12 Koning David hoorde dat de Heer goed was voor Obed-Edom en zijn familie, omdat de kist van God in zijn huis stond. Toen ging David naar Obed-Edom. Hij haalde de kist van God bij hem op. Onder luid gejuich van de mensen nam hij hem mee naar de 'Stad van David'.
13 Steeds als de mannen die de kist van het verbond van de Heer droegen zes stappen hadden gedaan, offerde David een koe en een kalf.
14 En hij danste uit alle macht voor de Heer. Hij had alleen een lang linnen hemd aan.
15 Zo haalden David en de Israëlieten de kist van de Heer op. De mensen juichten luid en bliezen op ramshorens.
16 Zo kwam de kist van de Heer de 'Stad van David' binnen. Davids vrouw Michal, de dochter van Saul, stond uit het raam te kijken. Ze zag koning David huppelen en dansen voor de Heer. En ze vond dat hij zich vreselijk belachelijk maakte.

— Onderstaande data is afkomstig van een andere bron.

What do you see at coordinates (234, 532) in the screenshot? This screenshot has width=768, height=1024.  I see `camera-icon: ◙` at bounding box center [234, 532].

17 David had een tent neergezet voor de kist van de Heer. En nadat ze de kist van de Heer [ in de stad ] hadden binnengebracht, zetten ze hem in de tent. Daarna bracht David brand-offers en dank-offers aan de Heer.
18 Toen hij daarmee klaar was, zegende hij het volk namens de Heer van de hemelse legers.